#### INSTRUCTIONS FOR THE TASK:
Write out the passage of the XMPP maintenance report word for word, beginning with "- We'll update from PostgreSQL" and ending after "hours at least.".

#### READING PASSAGE:
════

Done: a3.pm XMPP Services Maintenance Downtime 2020-04-19

This is an incident report on our blog page. Page isn't automatically refreshed, please hit F5 yourself. We do post live updates on our discord guild: https://discord.gg/urgYG9S

Result

This maintenance was successful. Downtime end time: 8:02PM GMT As of 8:30PM GMT, extended backups are also now enabled, and as of 8:38PM GMT, automated MAM clearing was deployed, but these required no downtime.

Total downtime was 2 hours and 12 minutes. Total maintenance period (excluding time between announcement and downtime) was 2 hours and 48 minutes.

Announcement:

Hello everyone,

We'll be having a maintenance downtime, starting in an hour (5:50PM GMT).

This will be a rather significant maintenance:

- We'll update from ejabberd 20.01 to 20.03

Changelogs:
https://www.process-one.net/blog/ejabberd-20-02/
https://www.process-one.net/blog/ejabberd-20-03/

- We'll update from PostgreSQL 10 to 12
- We'll run a database cleanup (VACUUM right after this announcement, may cause performance issues, and VACUUM FULL after 12 update). We expect this to improve the performance and save a lot of storage space.
- We'll extend our backups.

We don't have an ETA on when it will be back, we expect several hours at least.

- You can follow this on our blog at https://wf.lavatech.top/lavatech-incidents/a3-pm-xmpp-services-maintenance-downtime-2020-04-19
- Ironically enough, you can also follow the progress live on our discord guild: https://discord.gg/urgYG9S

Thank you for your interest,
Ave

Checklist

Done:

The VACUUM wasn't as efficient as expected, and there isn't enough space for a dump. Will set up a remote for a raw backup of the PostgreSQL folder.

This took much longer than expected.

This also wasn't as efficient as expected. We'll be wiping old MAMs once the server is up.

Results from this indicate that MAM cleanup is the way to go:

         relation          | total_size
---------------------------+------------
 public.archive            | 11 GB
 public.caps_features      | 20 MB
 public.pubsub_item        | 13 MB
 public.vcard              | 6072 kB
 public.pubsub_node_option | 4592 kB
(5 rows)

This article helped.

To note, our new PostgreSQL 12 instance used port 5433 after migration. We had to change this back to 5432 in psql config and restart the systemd service to ensure that nothing required config changes.

We deleted MAM and old messages past 14 days. This didn't affect size yet, but will after VACUUM.

Done! We cut the DB from ~13GB to 1.5GB.

Running:

(none)

To Do:

(none)

════

#### SOURCE MATERIAL:
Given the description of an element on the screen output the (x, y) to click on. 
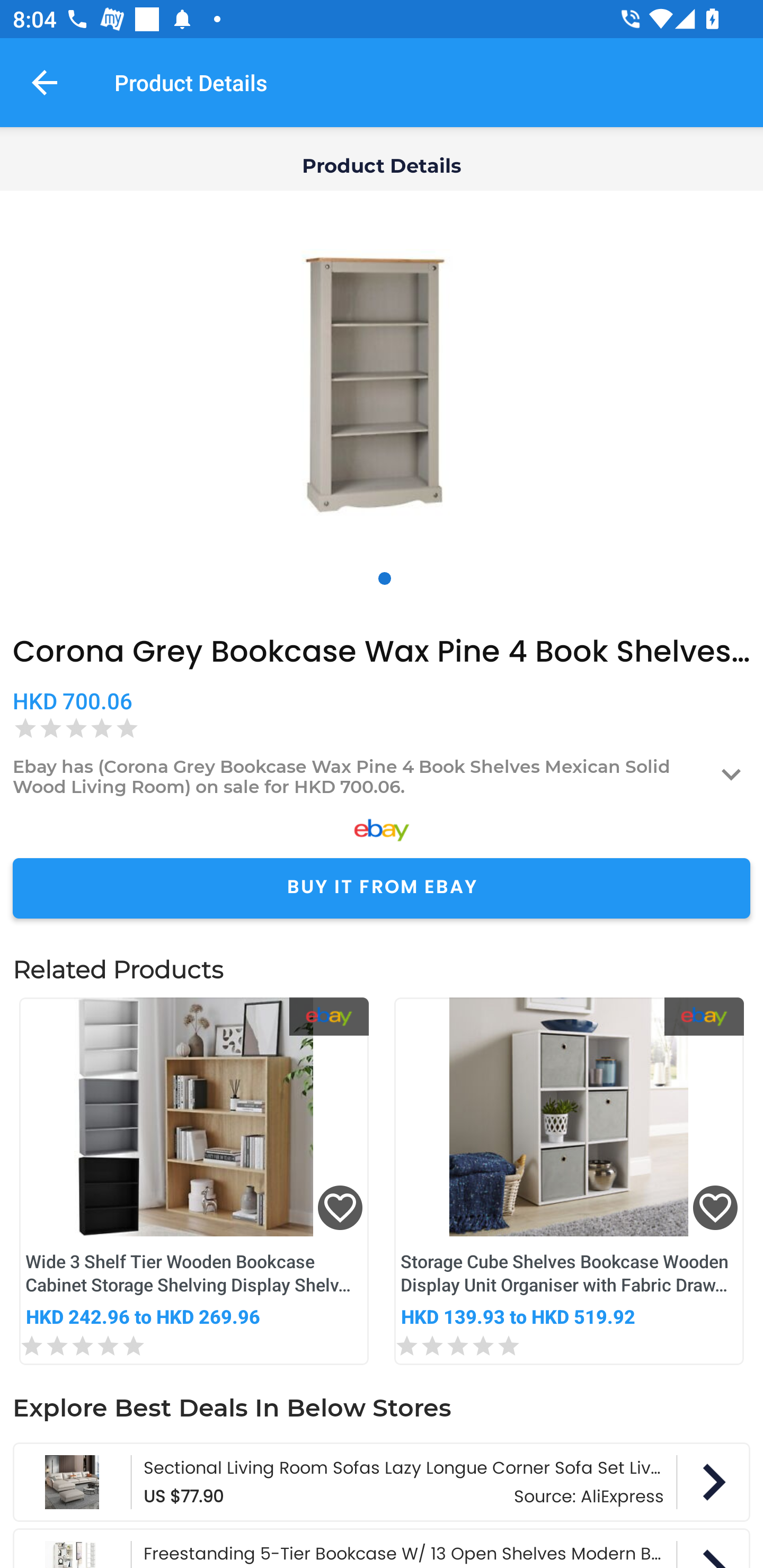
Navigate up (44, 82)
BUY IT FROM EBAY (381, 888)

════

#### THE RESPONSE:
- We'll update from PostgreSQL 10 to 12
- We'll run a database cleanup (VACUUM right after this announcement, may cause performance issues, and VACUUM FULL after 12 update). We expect this to improve the performance and save a lot of storage space.
- We'll extend our backups.

We don't have an ETA on when it will be back, we expect several hours at least.